Anyone who doubts whether so-called “free” verse is something more than prose should read aloud this poem by William Carlos Williams. Note the contrast between the slowing rhythm of “horned branches” and “smooth purple” on one side, and on the other the almost irritable alternating stresses of “that drips from leaf to leaf/ and limb to limb.” What the vowels and consonants do in the two last lines alone is as artful as any rhyme.

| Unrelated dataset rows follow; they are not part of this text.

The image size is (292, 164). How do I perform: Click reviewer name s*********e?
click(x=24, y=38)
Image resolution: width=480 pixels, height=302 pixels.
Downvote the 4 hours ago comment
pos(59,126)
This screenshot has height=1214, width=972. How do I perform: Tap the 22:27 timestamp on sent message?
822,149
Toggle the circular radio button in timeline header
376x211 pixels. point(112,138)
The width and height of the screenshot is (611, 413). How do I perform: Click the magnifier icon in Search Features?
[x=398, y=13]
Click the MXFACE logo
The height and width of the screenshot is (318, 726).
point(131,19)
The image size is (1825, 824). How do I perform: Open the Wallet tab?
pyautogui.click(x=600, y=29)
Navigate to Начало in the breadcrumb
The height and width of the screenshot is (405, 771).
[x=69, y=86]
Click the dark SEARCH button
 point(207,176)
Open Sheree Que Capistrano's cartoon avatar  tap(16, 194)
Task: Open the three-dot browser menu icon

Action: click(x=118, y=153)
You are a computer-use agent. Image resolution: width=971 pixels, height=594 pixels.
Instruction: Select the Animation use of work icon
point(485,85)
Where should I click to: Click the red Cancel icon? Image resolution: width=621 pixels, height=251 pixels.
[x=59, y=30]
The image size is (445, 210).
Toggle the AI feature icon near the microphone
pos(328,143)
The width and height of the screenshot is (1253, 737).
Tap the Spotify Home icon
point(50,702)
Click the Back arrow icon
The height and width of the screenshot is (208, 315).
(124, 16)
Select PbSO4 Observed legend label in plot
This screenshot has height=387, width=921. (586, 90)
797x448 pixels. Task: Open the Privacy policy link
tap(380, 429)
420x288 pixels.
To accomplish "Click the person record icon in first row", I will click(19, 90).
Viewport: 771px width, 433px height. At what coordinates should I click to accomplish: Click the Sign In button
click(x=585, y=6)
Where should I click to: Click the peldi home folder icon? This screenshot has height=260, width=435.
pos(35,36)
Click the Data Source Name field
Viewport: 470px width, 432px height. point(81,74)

Also artful is the way Williams makes himself clear without needing to use the words “autumn” or “fall” or “October”; cutting angles like that, the speed and compression of how love is compared to the bright yellow of the foliage, epitomizes the thrill of poetry. “Selvage”—the techincal term for the thready, unfinished edge of fabric cut from the bolt—is a precise word for the sunset and also expresses, in its resourcefulness, the energy flowing out of the erotically restless poet. No sonorous clichés or fruity, predictable love poetry here: instead, heat, comedy, dash, and emotion.

—Robert Pinsky

I lie here thinking of you:—

The stain of love
is upon the world!
Yellow, yellow, yellow
it eats into the leaves,
smears with saffron
the horned branches that lean
heavily
against a smooth purple sky!
There is no light
only a honey-thick stain
that drips from leaf to leaf
and limb to limb
spoiling the colors
of the whole world—
you far off there, under
the wine-red selvage of the west!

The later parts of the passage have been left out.